--- START OF Extract provided ---

NoGraphs simplifies the analysis of graphs that can not or should not be fully
computed, stored or adapted, e.g. infinite graphs, large graphs and graphs with
expensive computations.
(Here, the word *graph* denotes the
`thing with vertices and edges <https://en.wikipedia.org/wiki/Glossary_of_graph_theory>`_,
not with diagrams.)

The approach: Graphs are
**computed and/or adapted in application code on the fly**
(when needed and as far as needed). Also,
**the analysis and the reporting of results by the library happen on the fly**
(when, and as far as, results can already be derived).

Think of it as *graph analysis - the lazy (evaluation) way*.

**Documentation**

- `Homepage of the documentation <https://nographs.readthedocs.io>`__
- `Installation guide <https://nographs.readthedocs.io/en/latest/installation.html>`__
- `Tutorial <https://nographs.readthedocs.io/en/latest/concept_and_examples.html>`__
  (contains many `examples <https://nographs.readthedocs.io/en/latest/concept_and_examples.html#examples>`__)
- `API reference <https://nographs.readthedocs.io/en/latest/api.html>`__

**Feature overview**

- Unidirectional traversal algorithms: DFS, BFS, topological search,
  Dijkstra, A\* and MST.
- Bidirectional search algorithms: BFS and Dijkstra.
- Results: Reachability, depth, distance, and paths.
  Paths can be
  calculated with vertices, edges, or attributed edges,
  and can be iterated in both directions.
  Additionally, for DFS:
  forest, all kinds of edge types, both entering and leaving events,
  and DFS tree edges or
  all paths or all walks.
- Flexible graph notion:

  - Infinite directed multigraphs with loops and
    attributes (this includes
    multiple adjacency, cycles, self-loops,
    directed edges,
    weighted edges and attributed edges).
  - Infinite graphs are supported, but need to be
    locally finite (i.e., a vertex has only finitely many outgoing edges).

--- END OF Extract provided ---
--- START OF Stored data ---

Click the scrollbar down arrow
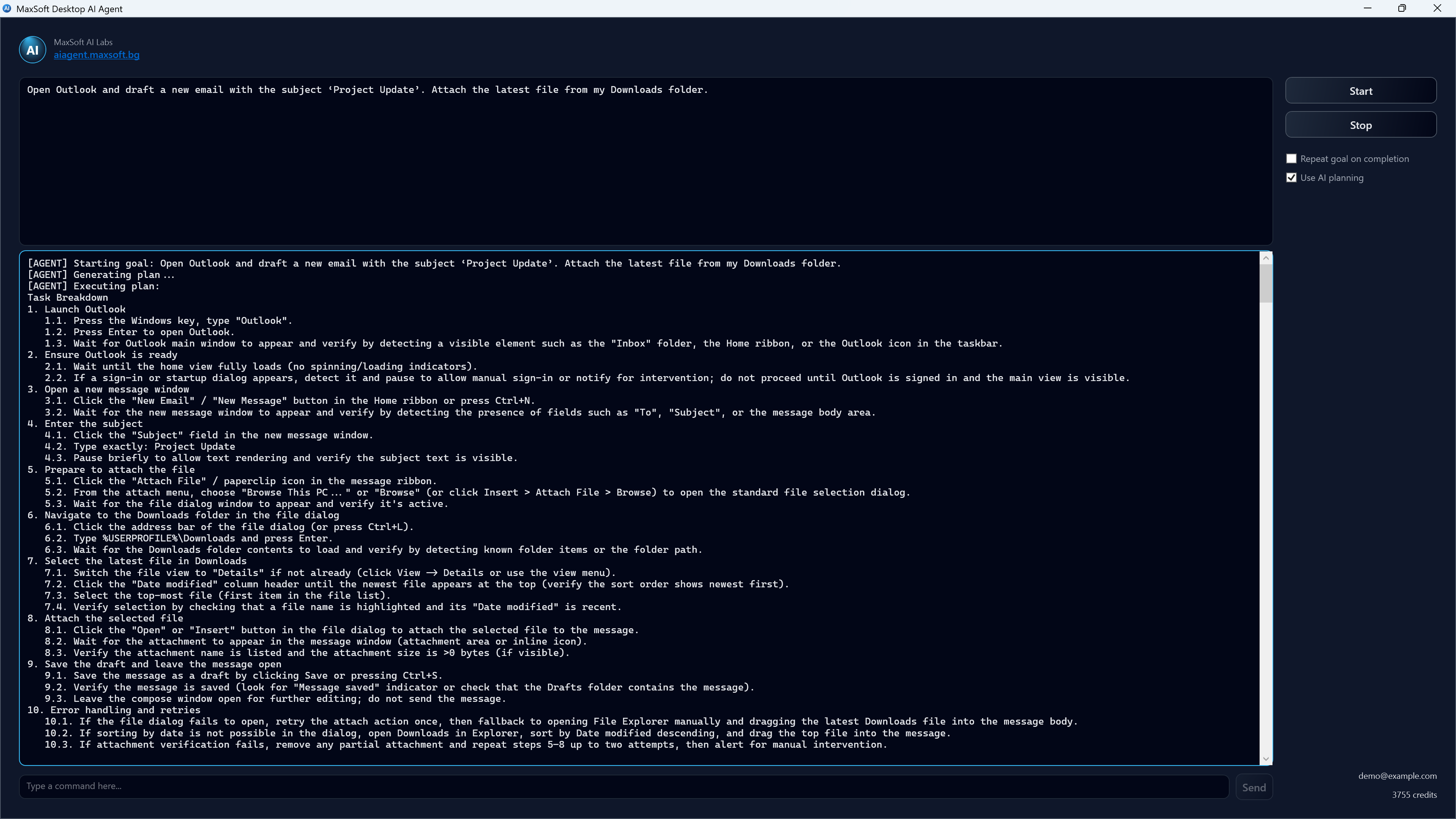Viewport: 1456px width, 819px height. pos(1266,759)
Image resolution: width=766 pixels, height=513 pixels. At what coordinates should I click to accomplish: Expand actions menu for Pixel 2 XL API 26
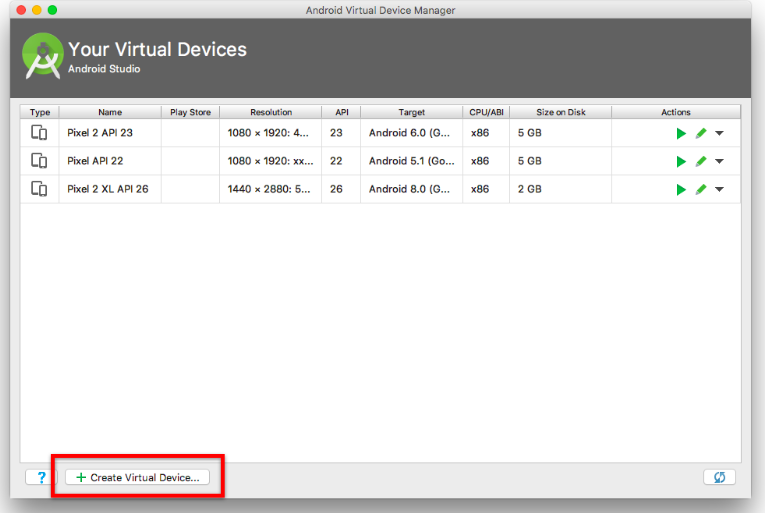point(719,189)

--- END OF Stored data ---

__Work to do__
In the NoGraphs overview, which bidirectional search algorithms are listed?

__Response to this task__
BFS and Dijkstra.